Have you considered using Apache Kafka for your integration needs? It’s a robust distributed streaming platform that could effectively handle the communication between OMNeT++ and your Python AI agent.

You’d set up Kafka topics for different data types - one for SNR values, another for node locations, etc. OMNeT++ would act as a producer, publishing data to these topics. Your Python agent would be a consumer, subscribing to the relevant topics and processing the incoming data in real-time.

For sending actions back, you’d create separate topics where the Python agent publishes, and OMNeT++ consumes. This approach provides scalability and fault-tolerance, which could be beneficial as your project grows.

Kafka’s persistence feature also allows for replay of data streams if needed. While there’s a learning curve, the long-term benefits in terms of reliability and performance make it worth considering for your real-time data exchange requirements.

hey man, have u considered using zeromq? its a messaging library that works great for this kinda stuff. you can setup a pub/sub system where omnet++ publishes data and your python agent subscribes to it. then use another channel for sending actions back. its pretty fast and reliable, ive used it for similar projects before

I’ve tackled a similar challenge in my research, and found that using a RESTful API approach worked quite well. You could set up a lightweight web server within your OMNeT++ simulation using a library like Crow or cpp-httplib. This server would expose endpoints for your Python AI agent to query.
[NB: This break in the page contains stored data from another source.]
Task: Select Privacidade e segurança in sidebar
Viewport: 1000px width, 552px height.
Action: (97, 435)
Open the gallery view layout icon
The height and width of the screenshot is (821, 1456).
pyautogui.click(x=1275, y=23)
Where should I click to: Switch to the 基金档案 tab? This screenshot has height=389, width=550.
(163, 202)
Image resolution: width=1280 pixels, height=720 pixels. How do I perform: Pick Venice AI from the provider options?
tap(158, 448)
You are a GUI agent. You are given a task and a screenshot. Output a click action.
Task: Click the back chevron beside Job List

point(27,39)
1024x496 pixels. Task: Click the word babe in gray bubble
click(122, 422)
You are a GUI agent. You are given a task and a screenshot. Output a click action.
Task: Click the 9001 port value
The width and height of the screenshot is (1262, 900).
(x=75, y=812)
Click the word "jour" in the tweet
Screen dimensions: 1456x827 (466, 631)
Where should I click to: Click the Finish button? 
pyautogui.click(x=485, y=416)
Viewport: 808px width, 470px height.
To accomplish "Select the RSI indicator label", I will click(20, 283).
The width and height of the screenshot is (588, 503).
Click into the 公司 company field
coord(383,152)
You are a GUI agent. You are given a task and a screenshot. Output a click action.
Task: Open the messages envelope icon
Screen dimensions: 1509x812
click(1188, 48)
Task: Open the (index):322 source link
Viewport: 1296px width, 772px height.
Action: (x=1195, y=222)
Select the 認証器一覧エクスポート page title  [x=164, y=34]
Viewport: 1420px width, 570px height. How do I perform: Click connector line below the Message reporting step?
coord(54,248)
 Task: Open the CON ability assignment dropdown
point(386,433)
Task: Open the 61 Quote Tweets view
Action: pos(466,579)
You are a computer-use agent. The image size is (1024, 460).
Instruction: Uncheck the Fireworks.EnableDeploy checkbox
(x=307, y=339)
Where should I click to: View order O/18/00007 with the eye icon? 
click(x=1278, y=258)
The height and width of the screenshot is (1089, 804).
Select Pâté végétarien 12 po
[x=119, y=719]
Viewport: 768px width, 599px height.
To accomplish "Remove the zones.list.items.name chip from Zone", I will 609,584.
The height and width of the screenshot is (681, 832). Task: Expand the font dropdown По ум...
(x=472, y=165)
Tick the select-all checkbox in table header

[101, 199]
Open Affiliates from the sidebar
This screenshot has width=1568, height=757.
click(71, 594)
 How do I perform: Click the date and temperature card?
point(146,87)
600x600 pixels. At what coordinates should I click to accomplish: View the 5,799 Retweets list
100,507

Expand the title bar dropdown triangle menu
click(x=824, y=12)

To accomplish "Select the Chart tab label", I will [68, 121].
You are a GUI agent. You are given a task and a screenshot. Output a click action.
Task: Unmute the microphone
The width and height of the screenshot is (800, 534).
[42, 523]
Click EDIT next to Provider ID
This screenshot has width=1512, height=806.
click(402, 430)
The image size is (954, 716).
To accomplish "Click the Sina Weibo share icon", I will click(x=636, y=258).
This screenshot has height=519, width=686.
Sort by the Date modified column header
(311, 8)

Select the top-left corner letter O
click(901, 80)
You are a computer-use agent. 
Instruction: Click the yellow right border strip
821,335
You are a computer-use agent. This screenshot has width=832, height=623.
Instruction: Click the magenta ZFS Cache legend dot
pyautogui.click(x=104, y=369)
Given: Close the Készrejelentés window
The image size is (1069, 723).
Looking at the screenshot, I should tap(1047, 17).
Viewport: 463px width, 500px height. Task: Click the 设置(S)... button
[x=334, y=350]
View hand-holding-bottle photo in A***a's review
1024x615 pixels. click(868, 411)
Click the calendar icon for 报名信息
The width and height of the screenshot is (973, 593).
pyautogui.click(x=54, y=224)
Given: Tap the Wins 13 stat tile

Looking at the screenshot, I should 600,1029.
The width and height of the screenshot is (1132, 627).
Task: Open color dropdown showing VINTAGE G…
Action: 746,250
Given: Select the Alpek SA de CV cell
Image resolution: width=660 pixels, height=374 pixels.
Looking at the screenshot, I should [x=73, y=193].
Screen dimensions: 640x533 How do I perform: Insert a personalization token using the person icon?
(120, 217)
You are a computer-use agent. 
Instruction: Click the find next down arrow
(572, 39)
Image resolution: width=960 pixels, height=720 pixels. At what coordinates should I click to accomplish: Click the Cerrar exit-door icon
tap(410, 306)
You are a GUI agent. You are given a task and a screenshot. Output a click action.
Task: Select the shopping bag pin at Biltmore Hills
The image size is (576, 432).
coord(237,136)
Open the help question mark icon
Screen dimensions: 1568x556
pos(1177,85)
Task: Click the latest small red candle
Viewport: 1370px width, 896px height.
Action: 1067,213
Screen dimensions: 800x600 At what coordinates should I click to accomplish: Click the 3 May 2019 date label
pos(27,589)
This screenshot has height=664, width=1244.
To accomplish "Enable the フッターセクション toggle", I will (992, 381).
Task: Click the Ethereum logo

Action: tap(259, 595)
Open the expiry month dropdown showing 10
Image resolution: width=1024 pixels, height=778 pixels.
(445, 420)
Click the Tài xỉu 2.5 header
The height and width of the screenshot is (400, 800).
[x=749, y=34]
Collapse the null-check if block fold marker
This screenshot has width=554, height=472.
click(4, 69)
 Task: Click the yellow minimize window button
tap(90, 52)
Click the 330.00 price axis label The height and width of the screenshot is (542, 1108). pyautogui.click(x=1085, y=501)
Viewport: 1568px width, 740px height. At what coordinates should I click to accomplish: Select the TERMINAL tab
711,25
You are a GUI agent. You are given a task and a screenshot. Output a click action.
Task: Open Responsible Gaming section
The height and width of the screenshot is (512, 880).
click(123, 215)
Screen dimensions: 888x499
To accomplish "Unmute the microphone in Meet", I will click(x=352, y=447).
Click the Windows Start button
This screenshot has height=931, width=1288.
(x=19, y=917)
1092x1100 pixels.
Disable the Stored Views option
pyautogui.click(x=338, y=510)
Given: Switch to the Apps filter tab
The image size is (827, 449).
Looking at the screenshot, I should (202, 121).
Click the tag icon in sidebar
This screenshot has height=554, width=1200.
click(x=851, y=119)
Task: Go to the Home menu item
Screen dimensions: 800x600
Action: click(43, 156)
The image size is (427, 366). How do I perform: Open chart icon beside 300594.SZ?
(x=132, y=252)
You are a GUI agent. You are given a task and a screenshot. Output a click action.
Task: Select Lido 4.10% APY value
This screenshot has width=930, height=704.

On the Python side, you’d use a library like requests to periodically poll these endpoints, fetching the latest simulation data. For sending actions back, your Python script could make POST requests to designated endpoints.

This method is relatively straightforward to implement and doesn’t require learning complex new frameworks. It’s also quite flexible - you can easily add new data types or actions by creating additional endpoints. The main drawback is slightly higher latency compared to some other methods, but for most simulation scenarios, this shouldn’t be a significant issue.

Remember to handle potential network issues and implement appropriate error handling on both sides to ensure robustness.

i kinda prefer using sockets. try setup a simple socket server in omnet++ and a client in python for realtime data exchange. its fast and keeps things minimal. give it a shot.

For your OMNeT++ and Python integration, I’d recommend exploring the gRPC framework. It’s designed for efficient, language-agnostic remote procedure calls and can handle bidirectional streaming. You’d need to define a protocol buffer for your data structures, then implement a gRPC server in OMNeT++ (using C++) and a client in Python. This setup allows for real-time communication with minimal overhead. The OMNeT++ side can stream simulation data, while the Python agent can send back actions as needed. It’s a bit more complex to set up initially, but offers excellent performance and flexibility for your use case.